## GIVEN PASSAGE

──────────

Matt Landers

Profile
- Position: Wide receiver

Personal information
- Born: June 16, 1999 (age 27) St. Petersburg, Florida, U.S.
- Listed height: 6 ft 4 in (1.93 m)
- Listed weight: 200 lb (91 kg)

Career information
- High school: Lakewood (FL) Admiral Farragut (FL) St. Petersburg (FL)
- College: Georgia (2017–2020) Toledo (2021) Arkansas (2022)
- NFL draft: 2023: undrafted

Career history
- Seattle Seahawks (2023)*; Carolina Panthers (2023)*; Dallas Renegades (2024)*; San Antonio Brahmas (2024)*; Cleveland Browns (2024)*; New England Patriots (2024)*; Tennessee Titans (2025)*;
- * Offseason and/or practice squad member only
- Stats at Pro Football Reference

= Matt Landers =

American football player (born 1999)

Matt Landers (born June 16, 1999) is an American professional football wide receiver. He played college football for the Georgia Bulldogs, Toledo Rockets, and Arkansas Razorbacks.

==Early life==
A native of St. Petersburg, Florida, and the son of former basketball player Toney Mack, Landers attended three different high schools in the state. He spent his freshman and sophomore years at Lakewood High School before transferring to Admiral Farragut Academy as a junior; on the football team with the latter, he posted 1,038 yards and 15 touchdowns. He then transferred to St. Petersburg High School and recorded 40 receptions for 719 yards and seven scores. He was ranked a three-star recruit and the 97th-best wide receiver nationally, as well as the 89th-best player in the state. Landers eventually committed to play college football at Georgia.

==College career==
In his first year at Georgia in 2017, Landers saw no action and was a scout team member. The following season, he appeared in four games but posted no receptions. In 2019, he saw action in 12 of their 14 games and posted 10 catches for 105 yards. However, in 2020, he only caught a mere two passes for 27 yards, despite playing in nine games. Following the season, Landers transferred to Toledo. In 12 games played with Toledo, he posted 20 catches for 514 yards and five scores. As Landers had one year of eligibility remaining due to the NCAA not counting the 2020 season against any football player's athletic eligibility due to the COVID-19 pandemic, he opted to return for a final season and transferred to Arkansas. He had his best season with them in 2022, recording 47 catches for 901 yards with eight touchdowns; his yards total was the eighth-best in school history in a single season, and his touchdown total was sixth. Additionally, he recorded four 100-yard games, the fourth-highest total for an Arkansas player. In his last game with Arkansas, Landers caught three passes for 121 yards and a touchdown in the Razorbacks' 55–53 triple-overtime victory over Kansas in the 2022 Liberty Bowl. Landers finished his college career having played in 50 games for three programs, posting 1,547 receiving yards off 79 receptions with 14 scores.

──────────

## PROVIDED INFORMATION
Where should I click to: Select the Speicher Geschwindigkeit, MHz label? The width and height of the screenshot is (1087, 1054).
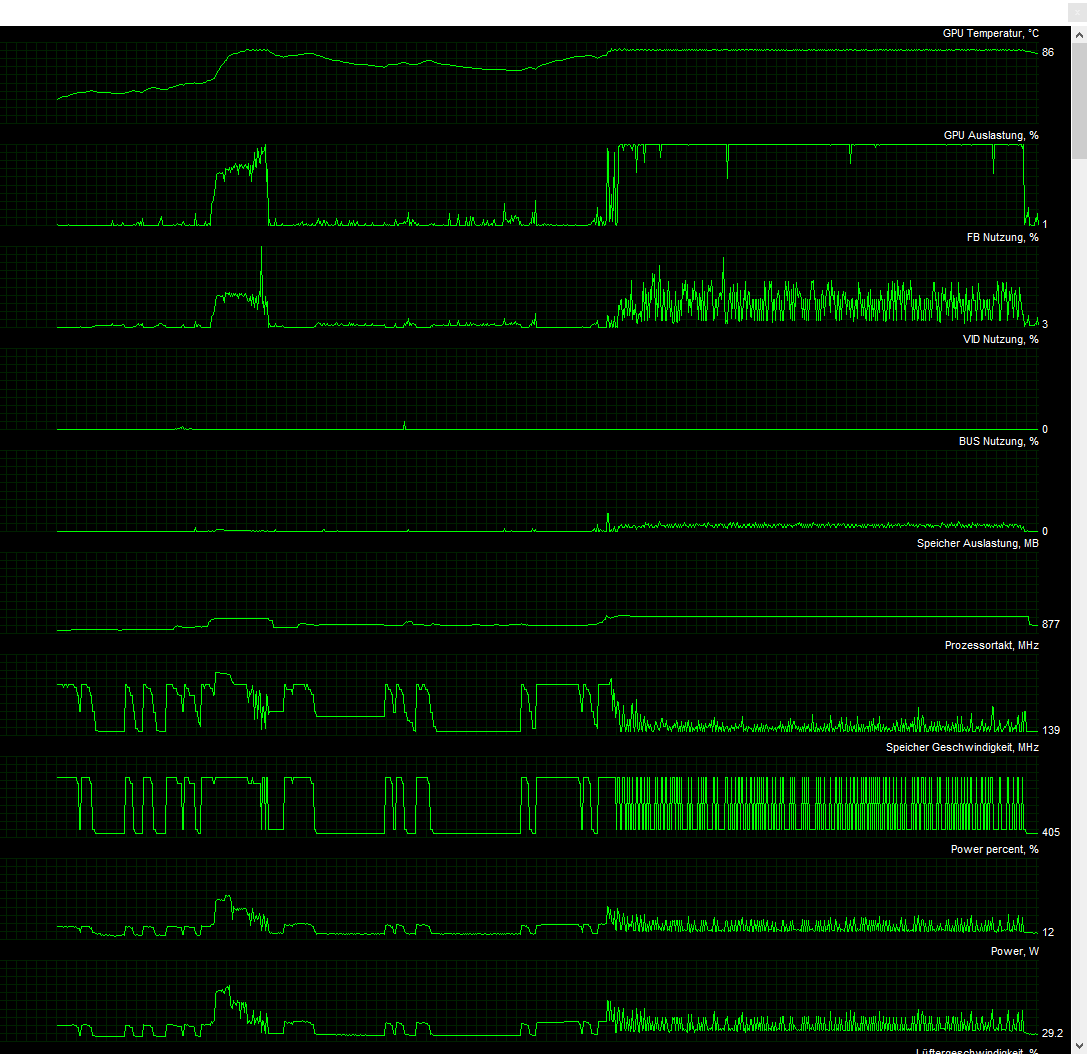click(962, 747)
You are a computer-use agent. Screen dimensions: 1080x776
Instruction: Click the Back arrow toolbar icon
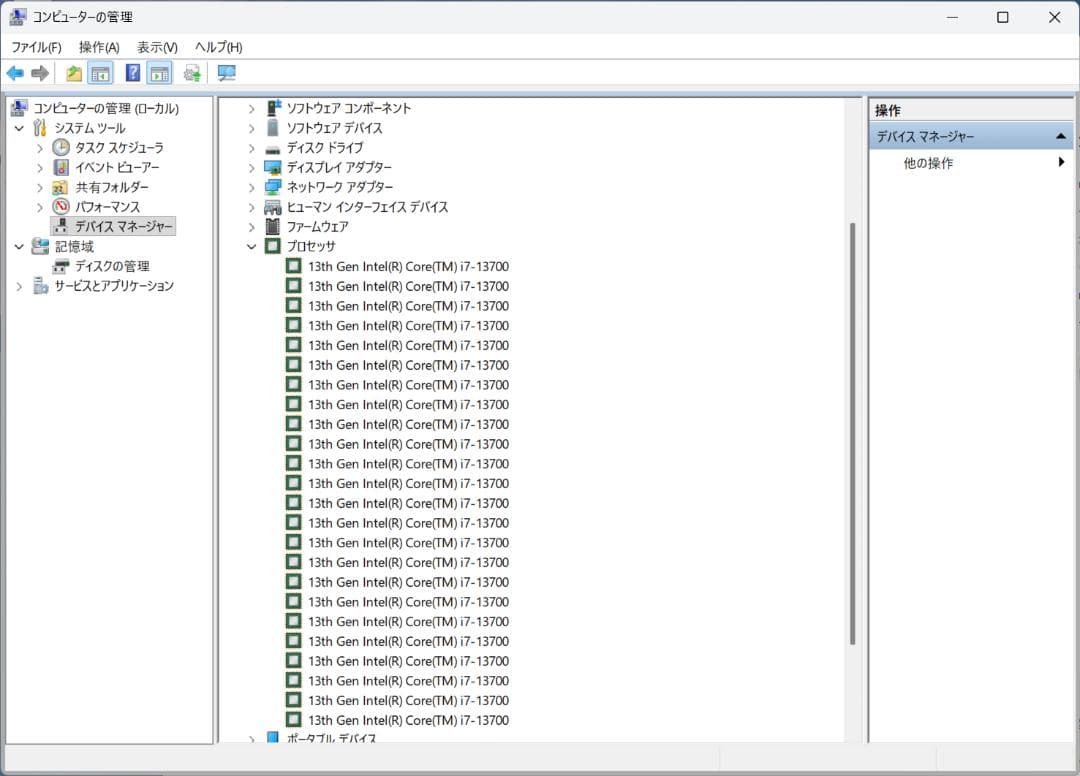point(15,73)
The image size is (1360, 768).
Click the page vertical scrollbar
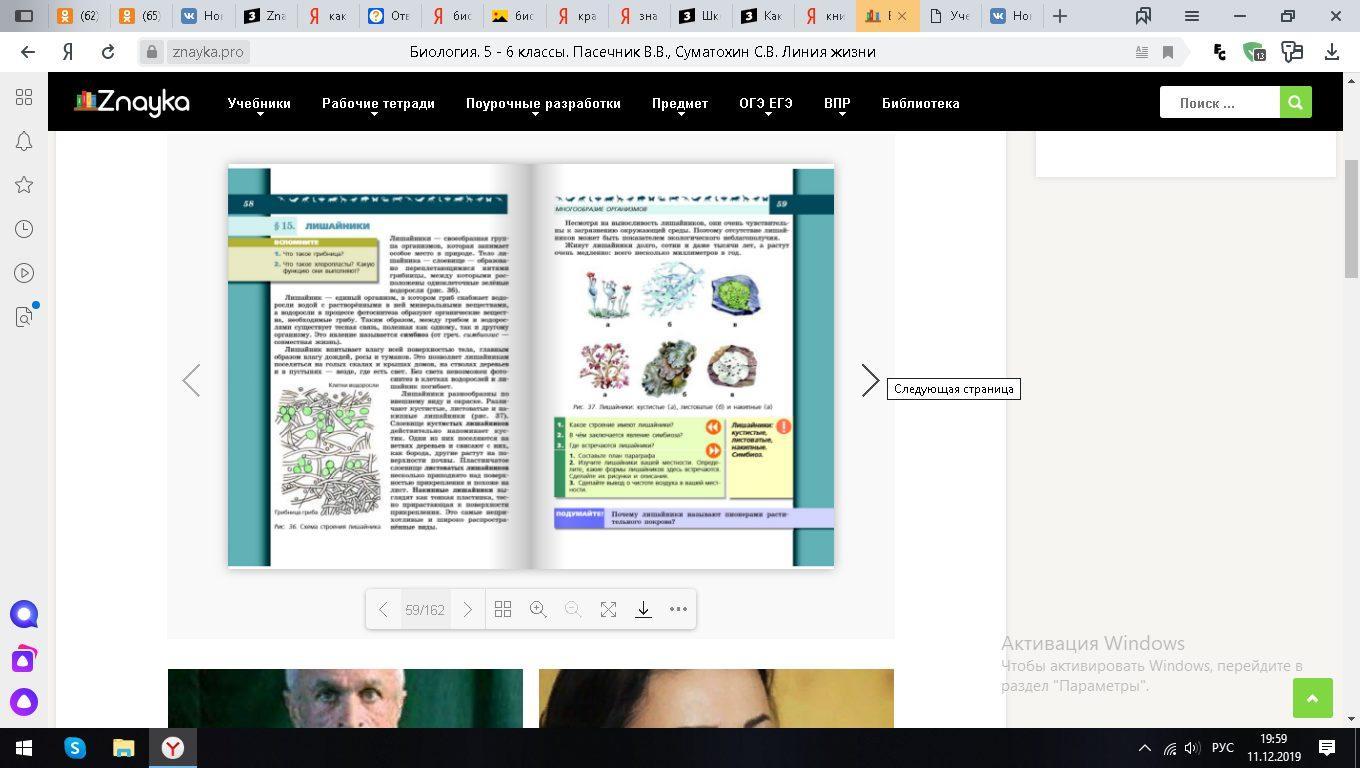tap(1351, 220)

──────────

## WORK INSTRUCTION
Reproduce the passage from the Matt Landers text, starting at "- College: Georgia" and ending at "player (born 1999)".

## RESULT
- College: Georgia (2017–2020) Toledo (2021) Arkansas (2022)
- NFL draft: 2023: undrafted

Career history
- Seattle Seahawks (2023)*; Carolina Panthers (2023)*; Dallas Renegades (2024)*; San Antonio Brahmas (2024)*; Cleveland Browns (2024)*; New England Patriots (2024)*; Tennessee Titans (2025)*;
- * Offseason and/or practice squad member only
- Stats at Pro Football Reference

= Matt Landers =

American football player (born 1999)